Pregnane X receptor (PXR) is a nuclear receptor considered to be a master xenobiotic receptor that coordinately regulates the expression of genes encoding drug-metabolizing enzymes and drug transporters to essentially detoxify and eliminate xenobiotics and endotoxins from the body. In the past several years, the function of PXR in the regulation of xenobiotic metabolism has been extensively studied, and the role of PXR as a xenobiotic sensor has been well established. It is now clear, however, that PXR plays many other roles in addition to its xenobiotic-sensing function. For instance, recent studies have discovered previously unidentified roles of PXR in inflammatory response, cell proliferation, and cell migration. PXR also contributes to the dysregulation of these processes in diseases states. These recent discoveries of the role of PXR in the physiologic and pathophysiologic conditions of other cellular processes provides the possibility of novel targets for drug discovery. This review highlights areas of PXR regulation that require further clarification and summarizes the recent progress in our understanding of the nonxenobiotic functions of PXR that can be explored for relevant therapeutic applications.

Fig. 1.

Schematic representation of the possible PXR dimers and trimer. (A) PXR forms a homodimer and binds to PXR response elements within the promoter of the target gene. Mutation to the PXR-PXR interacting surface has been shown to decrease PXR transcriptional activity. (B) PXR forms a heterodimer with RXR, its obligate binding partner, to regulate the transcription of target genes. (C) PXR can potentially form a PXR-PXR-RXR trimer because the interacting surfaces of PXR homodimer and PXR-RXR heterodimer are different. PXR-RXR dimer formation in regulating PXR activity is well established. PXR-PXR dimer formation is relatively new and requires further exploration to gain a better understanding of its function. The idea that PXR-PXR-RXR trimer can potentially form in cells and may be required for full PXR transcriptional activity is thought provoking and warrants investigation.

Fig. 2.

PXR serves a dual role in regulating cell proliferation.
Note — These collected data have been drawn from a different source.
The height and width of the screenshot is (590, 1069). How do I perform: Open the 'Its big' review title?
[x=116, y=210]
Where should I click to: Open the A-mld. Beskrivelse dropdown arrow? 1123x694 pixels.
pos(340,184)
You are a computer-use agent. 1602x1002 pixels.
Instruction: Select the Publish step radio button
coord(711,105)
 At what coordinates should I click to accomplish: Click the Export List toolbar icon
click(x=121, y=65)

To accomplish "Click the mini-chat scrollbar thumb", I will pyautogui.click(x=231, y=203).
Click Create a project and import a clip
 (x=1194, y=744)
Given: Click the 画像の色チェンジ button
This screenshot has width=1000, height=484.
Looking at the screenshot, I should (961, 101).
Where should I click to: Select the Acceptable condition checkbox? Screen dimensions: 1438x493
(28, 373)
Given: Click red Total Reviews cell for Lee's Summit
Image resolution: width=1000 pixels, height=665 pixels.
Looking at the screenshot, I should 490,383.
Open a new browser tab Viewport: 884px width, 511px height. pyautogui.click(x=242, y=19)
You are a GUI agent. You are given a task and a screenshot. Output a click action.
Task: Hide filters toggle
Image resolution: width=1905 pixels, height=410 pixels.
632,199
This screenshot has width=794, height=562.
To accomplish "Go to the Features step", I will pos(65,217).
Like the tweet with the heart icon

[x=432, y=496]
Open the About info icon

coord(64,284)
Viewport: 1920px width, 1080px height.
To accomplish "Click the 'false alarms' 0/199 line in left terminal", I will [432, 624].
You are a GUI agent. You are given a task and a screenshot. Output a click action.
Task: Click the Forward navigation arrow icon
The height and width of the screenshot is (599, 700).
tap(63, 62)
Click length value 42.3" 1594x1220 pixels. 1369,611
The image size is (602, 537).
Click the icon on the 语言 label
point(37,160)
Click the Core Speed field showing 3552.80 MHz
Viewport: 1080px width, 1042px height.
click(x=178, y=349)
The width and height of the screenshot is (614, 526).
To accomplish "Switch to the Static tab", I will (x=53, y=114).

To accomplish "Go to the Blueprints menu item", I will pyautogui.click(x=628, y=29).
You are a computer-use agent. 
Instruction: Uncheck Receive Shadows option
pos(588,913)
PXR could inhibit cell proliferation by inhibiting the G2-M phase progression of cell cycle (left panel), or enhance cell proliferation by imposing its effects in the G1-S phase transition of cell cycle. The driving factor for what role to favor remains unknown, but whatever role is favored is predominant in that model.

Fig. 3.

PXR enhances cell migration through the GADD45β-p38, HNF4α-IGFBP1, and FGF19 regulatory axes.

Fig. 4.

Schematic summary of nonxenobiotic functions of PXR. It has become clearer that PXR plays critical roles in physiologic and pathophysiologic states beyond its canonical xenobiotic-sensing function. BAK1, Bcl-2 antagonist/killer 1; BIRC2, baculoviral apoptosis inhibitory protein repeat–containing protein 2; MAD1, mitotic arrest-deficient 1; TNF-α, tumor necrosis factor-α.